**Work item**
The data below must be returned in full and exactly.

[[ Excerpted records open ]]

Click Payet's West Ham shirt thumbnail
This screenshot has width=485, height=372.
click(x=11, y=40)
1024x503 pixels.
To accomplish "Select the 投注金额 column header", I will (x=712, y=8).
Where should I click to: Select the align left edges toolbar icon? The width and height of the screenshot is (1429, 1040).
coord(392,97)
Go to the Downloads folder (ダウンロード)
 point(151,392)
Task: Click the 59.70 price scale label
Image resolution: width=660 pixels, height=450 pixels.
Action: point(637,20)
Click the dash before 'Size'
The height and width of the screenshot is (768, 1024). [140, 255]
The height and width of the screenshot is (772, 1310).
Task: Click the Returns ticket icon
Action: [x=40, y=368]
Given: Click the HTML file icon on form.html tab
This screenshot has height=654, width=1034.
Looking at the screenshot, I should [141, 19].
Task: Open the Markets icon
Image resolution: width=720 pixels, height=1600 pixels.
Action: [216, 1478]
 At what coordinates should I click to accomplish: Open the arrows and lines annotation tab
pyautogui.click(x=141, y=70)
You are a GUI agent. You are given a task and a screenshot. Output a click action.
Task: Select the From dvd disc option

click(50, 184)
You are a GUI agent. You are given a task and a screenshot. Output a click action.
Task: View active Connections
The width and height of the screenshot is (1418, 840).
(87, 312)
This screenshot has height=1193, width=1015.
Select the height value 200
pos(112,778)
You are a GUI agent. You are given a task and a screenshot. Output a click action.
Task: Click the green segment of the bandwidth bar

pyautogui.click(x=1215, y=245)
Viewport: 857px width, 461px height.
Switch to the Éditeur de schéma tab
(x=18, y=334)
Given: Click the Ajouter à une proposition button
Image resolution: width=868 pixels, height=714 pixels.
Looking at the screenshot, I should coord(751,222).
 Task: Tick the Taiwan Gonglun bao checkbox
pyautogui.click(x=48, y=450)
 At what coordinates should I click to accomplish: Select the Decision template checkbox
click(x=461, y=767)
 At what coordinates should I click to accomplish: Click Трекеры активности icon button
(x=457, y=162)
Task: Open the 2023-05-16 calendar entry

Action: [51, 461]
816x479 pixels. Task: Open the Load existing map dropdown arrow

[[ Excerpted records closed ]]

**Answer for the task**
Click Payet's West Ham shirt thumbnail
This screenshot has width=485, height=372.
click(x=11, y=40)
1024x503 pixels.
To accomplish "Select the 投注金额 column header", I will (x=712, y=8).
Where should I click to: Select the align left edges toolbar icon? The width and height of the screenshot is (1429, 1040).
coord(392,97)
Go to the Downloads folder (ダウンロード)
 point(151,392)
Task: Click the 59.70 price scale label
Image resolution: width=660 pixels, height=450 pixels.
Action: point(637,20)
Click the dash before 'Size'
The height and width of the screenshot is (768, 1024). [140, 255]
The height and width of the screenshot is (772, 1310).
Task: Click the Returns ticket icon
Action: [x=40, y=368]
Given: Click the HTML file icon on form.html tab
This screenshot has height=654, width=1034.
Looking at the screenshot, I should [141, 19].
Task: Open the Markets icon
Image resolution: width=720 pixels, height=1600 pixels.
Action: [216, 1478]
 At what coordinates should I click to accomplish: Open the arrows and lines annotation tab
pyautogui.click(x=141, y=70)
You are a GUI agent. You are given a task and a screenshot. Output a click action.
Task: Select the From dvd disc option

click(50, 184)
You are a GUI agent. You are given a task and a screenshot. Output a click action.
Task: View active Connections
The width and height of the screenshot is (1418, 840).
(87, 312)
This screenshot has height=1193, width=1015.
Select the height value 200
pos(112,778)
You are a GUI agent. You are given a task and a screenshot. Output a click action.
Task: Click the green segment of the bandwidth bar

pyautogui.click(x=1215, y=245)
Viewport: 857px width, 461px height.
Switch to the Éditeur de schéma tab
(x=18, y=334)
Given: Click the Ajouter à une proposition button
Image resolution: width=868 pixels, height=714 pixels.
Looking at the screenshot, I should coord(751,222).
 Task: Tick the Taiwan Gonglun bao checkbox
pyautogui.click(x=48, y=450)
 At what coordinates should I click to accomplish: Select the Decision template checkbox
click(x=461, y=767)
 At what coordinates should I click to accomplish: Click Трекеры активности icon button
(x=457, y=162)
Task: Open the 2023-05-16 calendar entry

Action: [51, 461]
816x479 pixels. Task: Open the Load existing map dropdown arrow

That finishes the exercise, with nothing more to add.